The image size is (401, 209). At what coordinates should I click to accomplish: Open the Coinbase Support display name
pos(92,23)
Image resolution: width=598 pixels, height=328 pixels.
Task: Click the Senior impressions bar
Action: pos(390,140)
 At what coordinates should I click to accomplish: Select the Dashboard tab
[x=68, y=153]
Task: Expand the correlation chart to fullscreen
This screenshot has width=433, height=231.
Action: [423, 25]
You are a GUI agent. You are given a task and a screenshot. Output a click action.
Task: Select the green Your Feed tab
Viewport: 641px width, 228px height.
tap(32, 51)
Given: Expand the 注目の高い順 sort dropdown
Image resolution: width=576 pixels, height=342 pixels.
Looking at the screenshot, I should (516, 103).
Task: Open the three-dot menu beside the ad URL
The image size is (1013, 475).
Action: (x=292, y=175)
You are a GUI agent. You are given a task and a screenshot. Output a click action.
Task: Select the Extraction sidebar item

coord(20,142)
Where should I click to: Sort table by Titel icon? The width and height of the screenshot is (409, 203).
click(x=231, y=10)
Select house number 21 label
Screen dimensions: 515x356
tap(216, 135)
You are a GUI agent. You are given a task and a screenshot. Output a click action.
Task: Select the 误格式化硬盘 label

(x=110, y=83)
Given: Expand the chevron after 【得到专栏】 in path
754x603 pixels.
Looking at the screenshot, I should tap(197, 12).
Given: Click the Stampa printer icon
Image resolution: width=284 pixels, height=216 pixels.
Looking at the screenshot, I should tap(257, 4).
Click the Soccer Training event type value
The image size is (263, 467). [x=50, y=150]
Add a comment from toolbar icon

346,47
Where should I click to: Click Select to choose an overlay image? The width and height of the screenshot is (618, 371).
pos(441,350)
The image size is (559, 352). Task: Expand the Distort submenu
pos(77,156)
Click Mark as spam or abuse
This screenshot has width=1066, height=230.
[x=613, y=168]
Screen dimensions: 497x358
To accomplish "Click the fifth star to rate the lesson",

* ACTION ITEM *
Set down the listing above exactly, line for line.

* EXPECTED ANSWER *
The image size is (401, 209). At what coordinates should I click to accomplish: Open the Coinbase Support display name
pos(92,23)
Image resolution: width=598 pixels, height=328 pixels.
Task: Click the Senior impressions bar
Action: pos(390,140)
 At what coordinates should I click to accomplish: Select the Dashboard tab
[x=68, y=153]
Task: Expand the correlation chart to fullscreen
This screenshot has width=433, height=231.
Action: [423, 25]
You are a GUI agent. You are given a task and a screenshot. Output a click action.
Task: Select the green Your Feed tab
Viewport: 641px width, 228px height.
tap(32, 51)
Given: Expand the 注目の高い順 sort dropdown
Image resolution: width=576 pixels, height=342 pixels.
Looking at the screenshot, I should (516, 103).
Task: Open the three-dot menu beside the ad URL
The image size is (1013, 475).
Action: (x=292, y=175)
You are a GUI agent. You are given a task and a screenshot. Output a click action.
Task: Select the Extraction sidebar item

coord(20,142)
Where should I click to: Sort table by Titel icon? The width and height of the screenshot is (409, 203).
click(x=231, y=10)
Select house number 21 label
Screen dimensions: 515x356
tap(216, 135)
You are a GUI agent. You are given a task and a screenshot. Output a click action.
Task: Select the 误格式化硬盘 label

(x=110, y=83)
Given: Expand the chevron after 【得到专栏】 in path
754x603 pixels.
Looking at the screenshot, I should tap(197, 12).
Given: Click the Stampa printer icon
Image resolution: width=284 pixels, height=216 pixels.
Looking at the screenshot, I should tap(257, 4).
Click the Soccer Training event type value
The image size is (263, 467). [x=50, y=150]
Add a comment from toolbar icon

346,47
Where should I click to: Click Select to choose an overlay image? The width and height of the screenshot is (618, 371).
pos(441,350)
The image size is (559, 352). Task: Expand the Distort submenu
pos(77,156)
Click Mark as spam or abuse
This screenshot has width=1066, height=230.
[x=613, y=168]
Screen dimensions: 497x358
To accomplish "Click the fifth star to rate the lesson",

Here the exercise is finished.